I also remember the holidays. France, The Netherlands, Belgium, Luxembourg, Denmark, Switzerland, Italy, Austria and yes Germany. All countries visited in the first 15 years of my life. Both my parents had 6 years of their young lives taken away from them by War. They both knew people who had lost family in both World Wars. Yet they were more than happy to travel to Europe and explore European cultures and seek to make friends with those from other countries on their travels. They even went to the Munich Beer festival and drank with Germans. I am lucky. They brought me up to be a European.

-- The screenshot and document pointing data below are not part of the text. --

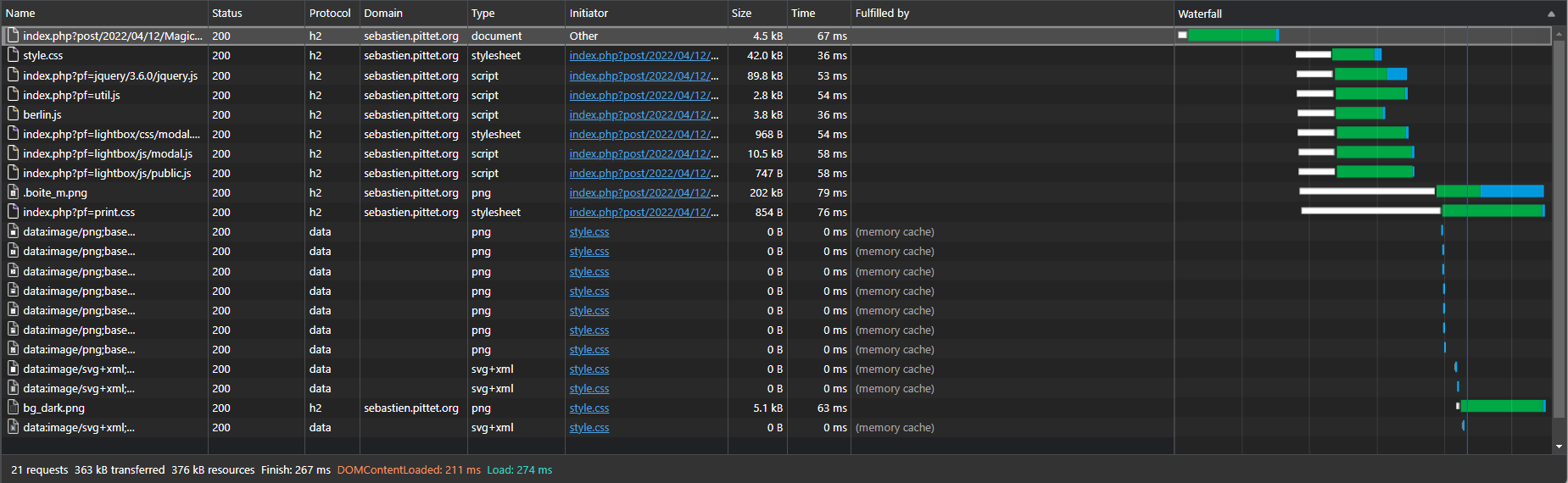Click the file icon of lightbox/js/modal.js request
The width and height of the screenshot is (1568, 483).
point(13,153)
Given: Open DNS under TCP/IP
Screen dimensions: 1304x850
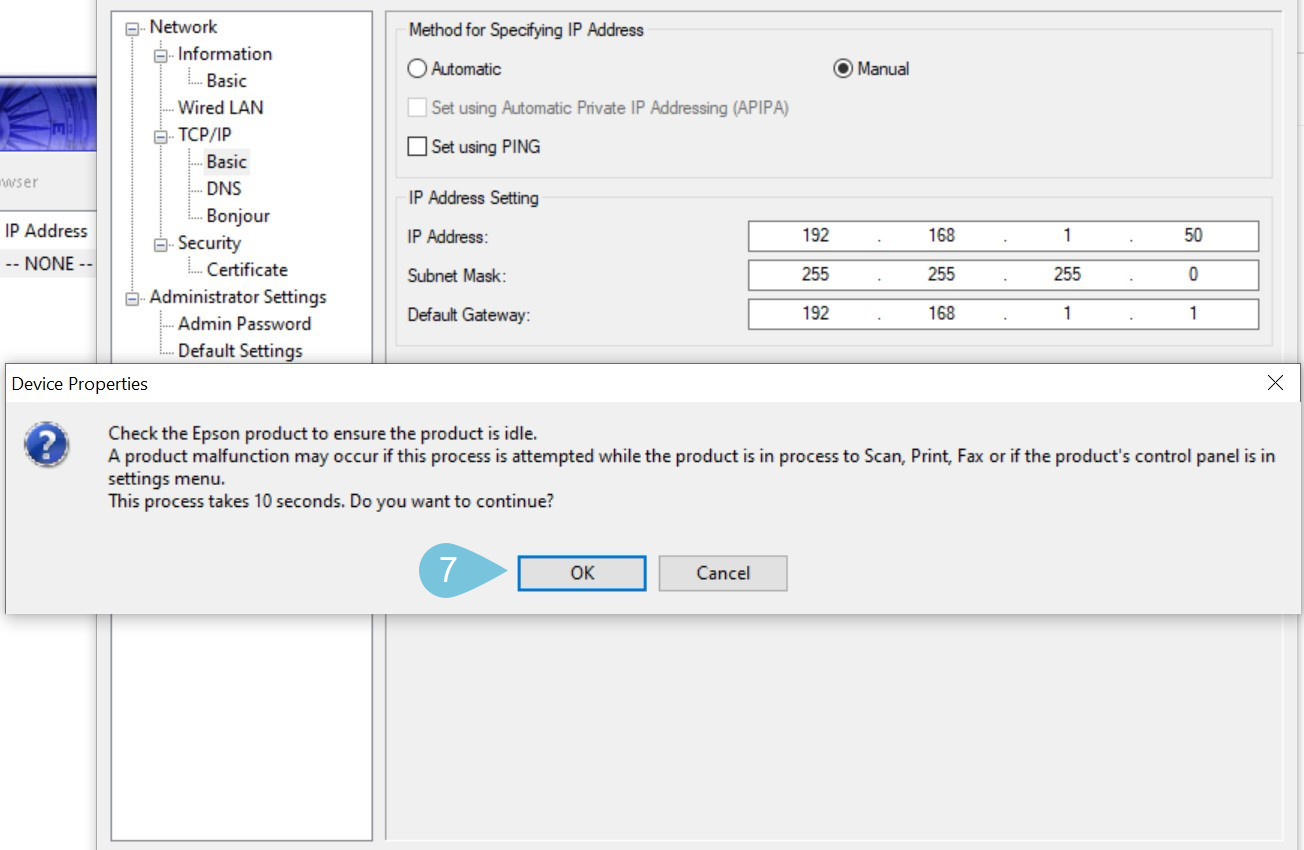Looking at the screenshot, I should click(x=224, y=189).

Dunkirk will always be engrained into my soul. Dunkirk is in my DNA. I have Dunkirk spirit to my fingertips. I will use every drop of it to keep Britain where those of my parents’ generation concluded we should be in 1975. As part of a European Family of Nations.

Those who lived through the dark days of the two World Wars are with us in ever decreasing numbers. They knew first-hand where Nationalism can lead us. They were the experts in the effects of War in Europe as they saw it first-hand. We should listen to them by following their example and seek to be at the heart of the European club of nations, not run away from it, simply because we don’t understand the rules.

79 years ago, we were forced to leave Europe by the ultimate in Nationalistic fanatics. To leave voluntarily now just because another set of nationalistic fanatics are demanding it, after our parents fought so hard to return, would be a betrayal of all the sacrifices made in the 5 years that followed Britain’s darkest hours during the late Spring and early Summer of 1940.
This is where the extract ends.